Jamie Dimon, the CEO of the world’s largest investment bank, took over the reigns of JP Morgan in January 2006. Since then, the share price is up more than 350%, the bank’s assets have topped $4 trillion and the company is worth $500 billion. In the annals of JP Morgan’s history, Jamie Dimon’s name may sit alone below the eponymous John Pierpont Morgan himself.
Jamie Dimon was always seen as a future leader. Working as Sandy Weill’s right hand, he was instrumental in building Citigroup into a financial services giant. He then moved to run Bank One, which was acquired by JP Morgan in 2004 largely, it has been said, to secure Dimon as the next CEO of the bank. In 2006, Dimon took over as CEO.
The size of JP Morgan, $154 billion in revenue over the past year, allows it to do things other banks can only dream of. In 2022 alone it spent $14 billion on improving its technology (that is more than the total revenue its investment banking rival Goldman Sachs makes in a quarter). It allows them to buy luxury travel agencies, foodie websites and a college financial aid company that turned into a $175 million scam.

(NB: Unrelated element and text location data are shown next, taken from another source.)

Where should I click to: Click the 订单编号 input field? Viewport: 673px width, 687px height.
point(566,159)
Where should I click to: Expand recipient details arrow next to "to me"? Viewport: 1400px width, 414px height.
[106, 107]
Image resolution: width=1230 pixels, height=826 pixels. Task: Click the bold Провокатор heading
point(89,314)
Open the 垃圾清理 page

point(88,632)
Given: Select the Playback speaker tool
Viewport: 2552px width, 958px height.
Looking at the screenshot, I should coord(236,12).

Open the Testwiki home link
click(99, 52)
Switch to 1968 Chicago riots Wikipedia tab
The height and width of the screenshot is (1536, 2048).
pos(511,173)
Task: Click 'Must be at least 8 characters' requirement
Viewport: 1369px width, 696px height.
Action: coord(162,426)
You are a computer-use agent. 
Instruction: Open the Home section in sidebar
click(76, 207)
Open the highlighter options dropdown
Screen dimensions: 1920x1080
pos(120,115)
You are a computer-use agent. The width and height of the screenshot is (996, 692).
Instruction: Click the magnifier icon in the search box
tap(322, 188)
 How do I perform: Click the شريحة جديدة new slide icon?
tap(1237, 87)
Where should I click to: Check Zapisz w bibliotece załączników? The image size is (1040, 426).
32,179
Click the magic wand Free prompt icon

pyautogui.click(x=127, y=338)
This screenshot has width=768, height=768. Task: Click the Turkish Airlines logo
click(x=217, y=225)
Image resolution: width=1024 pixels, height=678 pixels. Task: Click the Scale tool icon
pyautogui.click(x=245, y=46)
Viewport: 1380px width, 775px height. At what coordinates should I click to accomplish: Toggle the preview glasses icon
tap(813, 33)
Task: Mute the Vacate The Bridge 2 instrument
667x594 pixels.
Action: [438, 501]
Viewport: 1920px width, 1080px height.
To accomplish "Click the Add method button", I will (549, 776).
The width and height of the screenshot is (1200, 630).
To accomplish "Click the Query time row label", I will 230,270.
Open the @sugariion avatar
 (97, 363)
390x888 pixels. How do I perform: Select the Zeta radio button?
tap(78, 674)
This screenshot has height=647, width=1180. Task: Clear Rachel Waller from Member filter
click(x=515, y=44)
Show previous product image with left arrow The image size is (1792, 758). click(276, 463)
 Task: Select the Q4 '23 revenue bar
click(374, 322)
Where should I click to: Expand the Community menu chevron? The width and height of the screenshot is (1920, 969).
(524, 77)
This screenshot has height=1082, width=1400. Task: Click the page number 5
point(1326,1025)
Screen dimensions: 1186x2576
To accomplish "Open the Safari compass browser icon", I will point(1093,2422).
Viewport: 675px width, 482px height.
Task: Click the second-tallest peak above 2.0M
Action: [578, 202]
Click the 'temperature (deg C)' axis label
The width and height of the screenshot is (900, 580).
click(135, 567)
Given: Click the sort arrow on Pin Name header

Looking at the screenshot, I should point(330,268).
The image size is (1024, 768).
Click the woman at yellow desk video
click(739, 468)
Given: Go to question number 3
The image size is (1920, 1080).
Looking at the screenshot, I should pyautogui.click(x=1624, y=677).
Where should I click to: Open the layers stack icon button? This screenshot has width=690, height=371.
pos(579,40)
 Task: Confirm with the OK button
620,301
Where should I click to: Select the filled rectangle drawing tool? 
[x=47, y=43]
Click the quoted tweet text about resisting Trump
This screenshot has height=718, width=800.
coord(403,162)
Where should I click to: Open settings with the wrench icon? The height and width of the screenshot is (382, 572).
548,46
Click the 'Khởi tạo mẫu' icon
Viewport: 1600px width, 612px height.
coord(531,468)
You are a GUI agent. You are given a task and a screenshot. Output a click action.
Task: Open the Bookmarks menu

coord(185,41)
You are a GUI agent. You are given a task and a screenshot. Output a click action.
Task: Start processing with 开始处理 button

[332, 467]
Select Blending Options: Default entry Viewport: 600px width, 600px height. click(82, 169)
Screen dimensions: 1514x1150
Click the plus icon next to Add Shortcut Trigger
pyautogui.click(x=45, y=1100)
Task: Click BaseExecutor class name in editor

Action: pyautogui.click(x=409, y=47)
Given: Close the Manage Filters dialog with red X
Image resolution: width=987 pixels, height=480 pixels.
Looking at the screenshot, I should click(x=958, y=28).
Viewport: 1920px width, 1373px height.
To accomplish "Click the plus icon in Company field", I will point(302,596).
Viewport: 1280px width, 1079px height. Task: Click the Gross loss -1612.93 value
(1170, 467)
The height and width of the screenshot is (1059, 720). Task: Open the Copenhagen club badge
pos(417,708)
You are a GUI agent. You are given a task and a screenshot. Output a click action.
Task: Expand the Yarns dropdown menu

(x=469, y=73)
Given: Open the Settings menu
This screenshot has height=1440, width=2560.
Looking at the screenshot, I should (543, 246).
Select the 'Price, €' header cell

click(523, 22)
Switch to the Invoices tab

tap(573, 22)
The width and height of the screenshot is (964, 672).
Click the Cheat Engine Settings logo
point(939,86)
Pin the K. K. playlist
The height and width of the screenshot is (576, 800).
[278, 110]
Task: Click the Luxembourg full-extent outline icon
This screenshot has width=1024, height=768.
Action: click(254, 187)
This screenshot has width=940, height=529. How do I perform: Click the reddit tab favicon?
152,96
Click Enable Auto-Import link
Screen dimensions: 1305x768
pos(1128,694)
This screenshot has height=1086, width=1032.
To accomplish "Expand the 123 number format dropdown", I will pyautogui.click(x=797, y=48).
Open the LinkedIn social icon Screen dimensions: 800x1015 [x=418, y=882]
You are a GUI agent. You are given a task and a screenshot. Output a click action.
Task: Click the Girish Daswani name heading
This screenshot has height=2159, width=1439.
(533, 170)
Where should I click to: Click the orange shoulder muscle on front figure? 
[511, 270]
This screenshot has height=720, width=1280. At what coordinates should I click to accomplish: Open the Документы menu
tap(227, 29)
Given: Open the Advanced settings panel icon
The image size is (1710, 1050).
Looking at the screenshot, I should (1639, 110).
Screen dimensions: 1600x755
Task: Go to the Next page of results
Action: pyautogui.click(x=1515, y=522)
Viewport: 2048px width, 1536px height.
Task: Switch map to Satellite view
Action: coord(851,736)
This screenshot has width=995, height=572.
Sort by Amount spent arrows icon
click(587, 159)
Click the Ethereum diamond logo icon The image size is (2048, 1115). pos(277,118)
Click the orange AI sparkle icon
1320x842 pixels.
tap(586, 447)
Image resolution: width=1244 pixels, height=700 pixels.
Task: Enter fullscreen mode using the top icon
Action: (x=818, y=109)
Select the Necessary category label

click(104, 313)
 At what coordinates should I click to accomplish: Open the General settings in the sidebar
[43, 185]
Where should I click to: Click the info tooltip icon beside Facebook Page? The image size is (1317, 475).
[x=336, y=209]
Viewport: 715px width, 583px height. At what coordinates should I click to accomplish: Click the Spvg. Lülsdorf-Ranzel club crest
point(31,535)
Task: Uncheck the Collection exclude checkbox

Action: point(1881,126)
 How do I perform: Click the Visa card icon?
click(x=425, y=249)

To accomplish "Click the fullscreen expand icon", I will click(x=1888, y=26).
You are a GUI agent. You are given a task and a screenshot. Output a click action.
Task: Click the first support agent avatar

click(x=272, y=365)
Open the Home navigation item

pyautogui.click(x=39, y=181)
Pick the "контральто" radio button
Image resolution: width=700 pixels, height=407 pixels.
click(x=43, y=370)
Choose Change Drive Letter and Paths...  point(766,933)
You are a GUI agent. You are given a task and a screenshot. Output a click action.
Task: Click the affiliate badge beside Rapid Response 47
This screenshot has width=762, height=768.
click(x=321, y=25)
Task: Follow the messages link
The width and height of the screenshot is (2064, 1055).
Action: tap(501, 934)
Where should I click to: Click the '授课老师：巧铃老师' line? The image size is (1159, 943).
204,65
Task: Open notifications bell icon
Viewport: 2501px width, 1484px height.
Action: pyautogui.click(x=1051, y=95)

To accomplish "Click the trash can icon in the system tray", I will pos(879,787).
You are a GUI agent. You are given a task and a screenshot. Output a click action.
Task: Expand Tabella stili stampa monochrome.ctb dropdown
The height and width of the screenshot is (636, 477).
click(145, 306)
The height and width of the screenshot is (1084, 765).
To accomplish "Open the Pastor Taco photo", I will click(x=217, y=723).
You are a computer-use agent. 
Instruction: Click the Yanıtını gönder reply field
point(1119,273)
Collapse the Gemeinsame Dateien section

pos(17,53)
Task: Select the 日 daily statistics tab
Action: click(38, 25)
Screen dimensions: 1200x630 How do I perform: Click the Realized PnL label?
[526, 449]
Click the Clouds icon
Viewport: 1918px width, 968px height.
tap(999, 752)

But at its core, JP Morgan has been a consistent, well-run perhaps even boring bank surrounded by peers that have at different times been run poorly and tried to do too much. And that has started at the stop with Jamie Dimon.
The ethos Dimon brought seems less of the financial world than of other big companies: Sam Walton’s Wal-Mart, combine a broad offering with a preoccupation on costs; Jack Welch’s GE, focus on market position and employee upgrades; Warren Buffet and Charlie Munger’s Berkshire Hathaway, be patient and simple.
This article is a fascinating look at JP Morgan under the reign of Jamie Dimon. A man who has built a career in large financial services institutions. And a man who some speculate has much grander ambitions. Who may one day want to take his talents to lead a much larger financial institution - the US Government.